%%
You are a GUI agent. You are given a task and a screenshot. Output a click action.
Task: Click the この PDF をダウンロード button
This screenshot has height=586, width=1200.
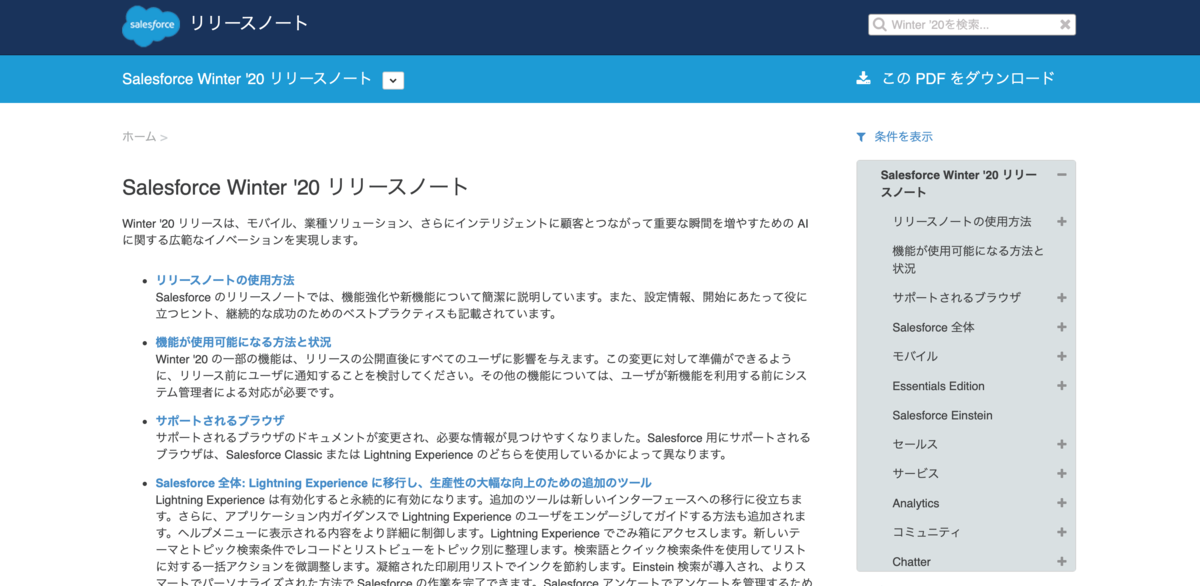pos(965,78)
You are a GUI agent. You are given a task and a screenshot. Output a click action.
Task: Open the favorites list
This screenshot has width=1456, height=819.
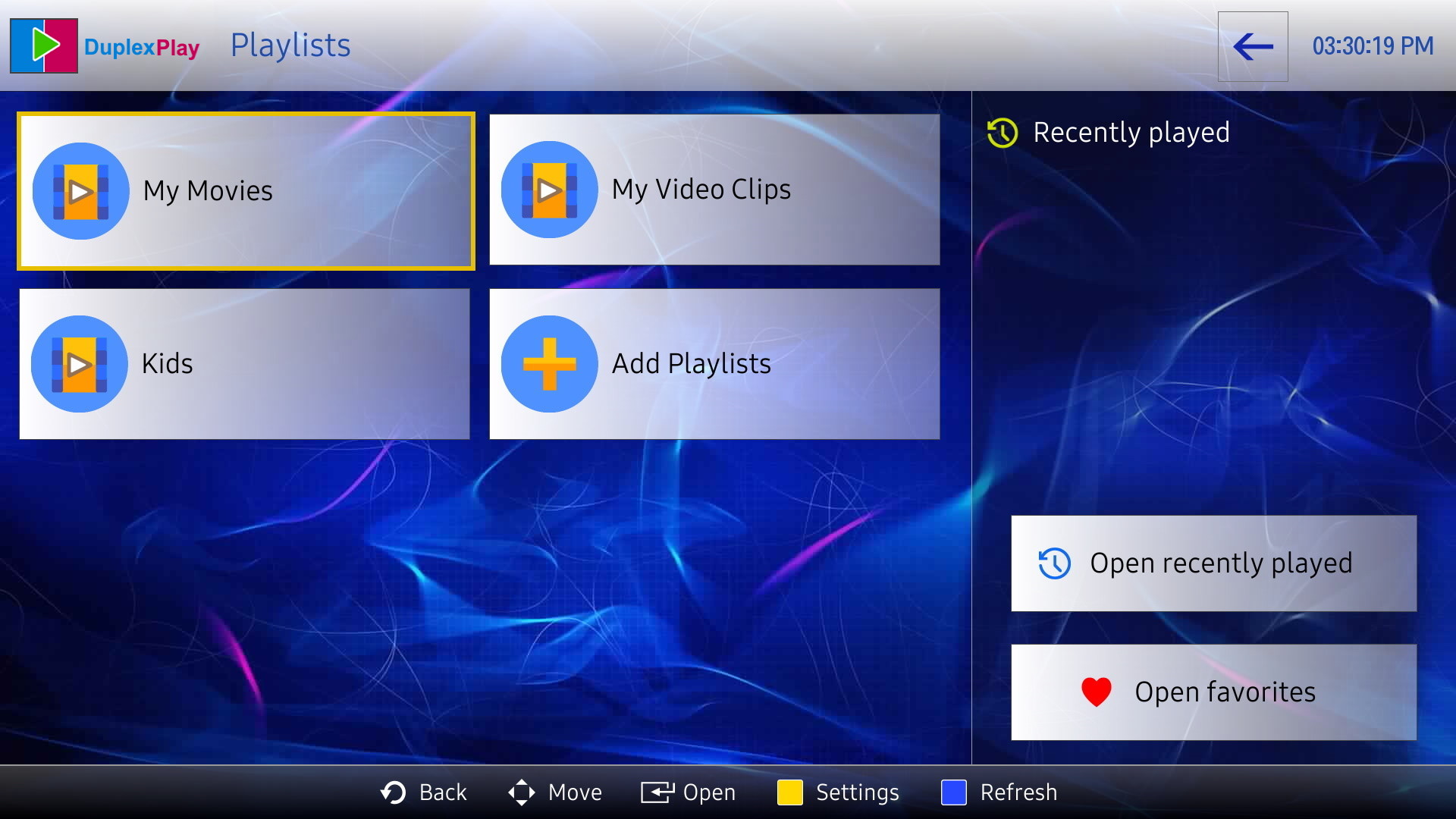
%%
* [DIRECTIVE]:
Convert the records above into a JSON list of strings with one string per line, skipping any blank lines. Leave the pictures out.

* [IN RESPONSE]:
[
  "You are a GUI agent. You are given a task and a screenshot. Output a click action.",
  "Task: Click the この PDF をダウンロード button",
  "This screenshot has height=586, width=1200.",
  "pos(965,78)",
  "You are a GUI agent. You are given a task and a screenshot. Output a click action.",
  "Task: Open the favorites list",
  "This screenshot has width=1456, height=819."
]